* [Problem to solve]: Return every line from the one with "The Keystone XL" through the one with "エラー娘 (303, 396)", inclusive, exactly as it appears below.
Dataset records Block Start
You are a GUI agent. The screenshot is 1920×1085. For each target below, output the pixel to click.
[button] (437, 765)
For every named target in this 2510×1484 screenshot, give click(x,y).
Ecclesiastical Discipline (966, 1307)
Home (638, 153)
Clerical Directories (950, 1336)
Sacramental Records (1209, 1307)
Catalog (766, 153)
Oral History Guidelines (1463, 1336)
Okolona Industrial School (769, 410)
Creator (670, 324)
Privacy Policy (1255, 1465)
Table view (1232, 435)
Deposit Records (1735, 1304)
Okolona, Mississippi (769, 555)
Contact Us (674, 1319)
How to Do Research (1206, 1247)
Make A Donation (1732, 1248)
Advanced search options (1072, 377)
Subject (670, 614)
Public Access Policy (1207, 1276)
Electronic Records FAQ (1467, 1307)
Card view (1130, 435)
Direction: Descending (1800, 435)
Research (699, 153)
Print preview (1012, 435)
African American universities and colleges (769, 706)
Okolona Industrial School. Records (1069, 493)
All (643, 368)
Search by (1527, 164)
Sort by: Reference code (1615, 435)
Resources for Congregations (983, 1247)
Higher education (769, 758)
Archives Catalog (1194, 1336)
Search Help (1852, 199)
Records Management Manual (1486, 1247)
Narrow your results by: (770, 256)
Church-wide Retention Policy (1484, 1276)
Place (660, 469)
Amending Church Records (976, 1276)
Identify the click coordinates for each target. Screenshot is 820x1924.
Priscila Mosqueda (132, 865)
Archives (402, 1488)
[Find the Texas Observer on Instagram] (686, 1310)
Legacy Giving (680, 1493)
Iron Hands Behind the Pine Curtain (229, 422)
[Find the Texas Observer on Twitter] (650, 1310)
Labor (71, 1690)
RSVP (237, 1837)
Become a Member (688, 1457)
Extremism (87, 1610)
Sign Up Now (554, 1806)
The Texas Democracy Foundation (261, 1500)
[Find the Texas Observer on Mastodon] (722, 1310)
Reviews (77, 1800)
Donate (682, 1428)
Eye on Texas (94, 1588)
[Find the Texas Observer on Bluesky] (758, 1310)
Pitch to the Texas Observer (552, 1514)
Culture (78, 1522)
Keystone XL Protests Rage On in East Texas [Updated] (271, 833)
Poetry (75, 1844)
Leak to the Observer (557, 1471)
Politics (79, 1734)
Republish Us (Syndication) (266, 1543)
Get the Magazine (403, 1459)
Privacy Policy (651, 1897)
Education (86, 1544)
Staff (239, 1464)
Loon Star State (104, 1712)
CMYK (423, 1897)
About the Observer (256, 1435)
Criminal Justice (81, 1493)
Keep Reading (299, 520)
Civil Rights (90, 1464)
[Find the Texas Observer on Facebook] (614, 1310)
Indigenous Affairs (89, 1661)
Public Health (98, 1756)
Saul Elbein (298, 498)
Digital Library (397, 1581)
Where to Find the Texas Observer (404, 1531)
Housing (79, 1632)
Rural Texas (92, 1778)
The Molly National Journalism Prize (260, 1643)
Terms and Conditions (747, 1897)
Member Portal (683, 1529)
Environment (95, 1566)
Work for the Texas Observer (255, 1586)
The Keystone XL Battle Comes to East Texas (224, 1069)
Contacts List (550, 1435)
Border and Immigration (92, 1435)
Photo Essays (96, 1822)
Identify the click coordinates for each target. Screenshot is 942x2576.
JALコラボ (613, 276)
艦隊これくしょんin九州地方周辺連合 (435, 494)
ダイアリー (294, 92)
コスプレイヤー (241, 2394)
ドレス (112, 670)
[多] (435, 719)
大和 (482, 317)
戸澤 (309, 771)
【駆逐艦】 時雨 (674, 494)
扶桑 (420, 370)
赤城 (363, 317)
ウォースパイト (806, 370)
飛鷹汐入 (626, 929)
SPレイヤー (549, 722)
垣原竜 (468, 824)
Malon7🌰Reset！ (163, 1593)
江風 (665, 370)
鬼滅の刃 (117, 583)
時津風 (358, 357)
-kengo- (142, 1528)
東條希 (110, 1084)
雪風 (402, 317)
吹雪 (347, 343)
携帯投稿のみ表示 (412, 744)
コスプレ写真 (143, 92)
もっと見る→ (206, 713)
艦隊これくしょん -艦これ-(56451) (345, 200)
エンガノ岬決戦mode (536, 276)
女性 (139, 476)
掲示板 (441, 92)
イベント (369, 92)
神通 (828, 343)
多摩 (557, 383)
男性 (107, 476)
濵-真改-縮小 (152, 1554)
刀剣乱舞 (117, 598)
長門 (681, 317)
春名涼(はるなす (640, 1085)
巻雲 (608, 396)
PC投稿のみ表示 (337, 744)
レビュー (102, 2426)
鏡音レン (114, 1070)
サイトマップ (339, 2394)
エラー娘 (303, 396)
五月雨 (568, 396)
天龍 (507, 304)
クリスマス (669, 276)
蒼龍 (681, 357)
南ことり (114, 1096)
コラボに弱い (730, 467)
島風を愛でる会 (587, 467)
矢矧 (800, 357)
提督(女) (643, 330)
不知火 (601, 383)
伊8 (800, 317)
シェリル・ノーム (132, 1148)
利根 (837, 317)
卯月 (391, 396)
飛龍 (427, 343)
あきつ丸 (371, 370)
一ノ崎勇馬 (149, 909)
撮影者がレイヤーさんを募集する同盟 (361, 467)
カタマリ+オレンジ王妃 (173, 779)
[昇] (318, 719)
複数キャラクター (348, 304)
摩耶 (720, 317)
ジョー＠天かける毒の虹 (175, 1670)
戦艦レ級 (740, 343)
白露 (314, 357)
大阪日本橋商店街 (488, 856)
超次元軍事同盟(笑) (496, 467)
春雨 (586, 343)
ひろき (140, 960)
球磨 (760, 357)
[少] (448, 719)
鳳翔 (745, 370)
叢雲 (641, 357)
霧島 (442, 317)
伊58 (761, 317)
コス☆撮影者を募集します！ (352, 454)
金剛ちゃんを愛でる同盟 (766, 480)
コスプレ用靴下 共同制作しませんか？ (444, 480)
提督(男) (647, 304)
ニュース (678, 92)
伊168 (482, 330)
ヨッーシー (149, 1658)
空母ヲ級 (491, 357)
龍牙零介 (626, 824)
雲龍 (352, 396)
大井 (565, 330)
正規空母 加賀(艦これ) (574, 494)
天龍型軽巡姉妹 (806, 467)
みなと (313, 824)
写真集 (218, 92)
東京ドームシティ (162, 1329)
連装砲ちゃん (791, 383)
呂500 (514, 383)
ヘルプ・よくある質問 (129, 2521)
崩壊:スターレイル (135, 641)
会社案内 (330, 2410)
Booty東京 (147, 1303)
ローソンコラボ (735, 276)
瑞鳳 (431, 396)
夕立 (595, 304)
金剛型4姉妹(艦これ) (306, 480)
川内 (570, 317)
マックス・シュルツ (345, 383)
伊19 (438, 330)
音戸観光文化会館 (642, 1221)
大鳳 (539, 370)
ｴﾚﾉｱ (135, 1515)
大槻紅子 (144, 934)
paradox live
Dataset records Block End
* [Solution below]:
The Keystone XL Battle Comes to East Texas (224, 1069)
Contacts List (550, 1435)
Border and Immigration (92, 1435)
Photo Essays (96, 1822)
Identify the click coordinates for each target. Screenshot is 942x2576.
JALコラボ (613, 276)
艦隊これくしょんin九州地方周辺連合 (435, 494)
ダイアリー (294, 92)
コスプレイヤー (241, 2394)
ドレス (112, 670)
[多] (435, 719)
大和 (482, 317)
戸澤 (309, 771)
【駆逐艦】 時雨 (674, 494)
扶桑 (420, 370)
赤城 (363, 317)
ウォースパイト (806, 370)
飛鷹汐入 (626, 929)
SPレイヤー (549, 722)
垣原竜 (468, 824)
Malon7🌰Reset！ (163, 1593)
江風 (665, 370)
鬼滅の刃 (117, 583)
時津風 (358, 357)
-kengo- (142, 1528)
東條希 (110, 1084)
雪風 (402, 317)
吹雪 (347, 343)
携帯投稿のみ表示 (412, 744)
コスプレ写真 (143, 92)
もっと見る→ (206, 713)
艦隊これくしょん -艦これ-(56451) (345, 200)
エンガノ岬決戦mode (536, 276)
女性 (139, 476)
掲示板 (441, 92)
イベント (369, 92)
神通 (828, 343)
多摩 (557, 383)
男性 (107, 476)
濵-真改-縮小 (152, 1554)
刀剣乱舞 (117, 598)
長門 (681, 317)
春名涼(はるなす (640, 1085)
巻雲 (608, 396)
PC投稿のみ表示 (337, 744)
レビュー (102, 2426)
鏡音レン (114, 1070)
サイトマップ (339, 2394)
エラー娘 (303, 396)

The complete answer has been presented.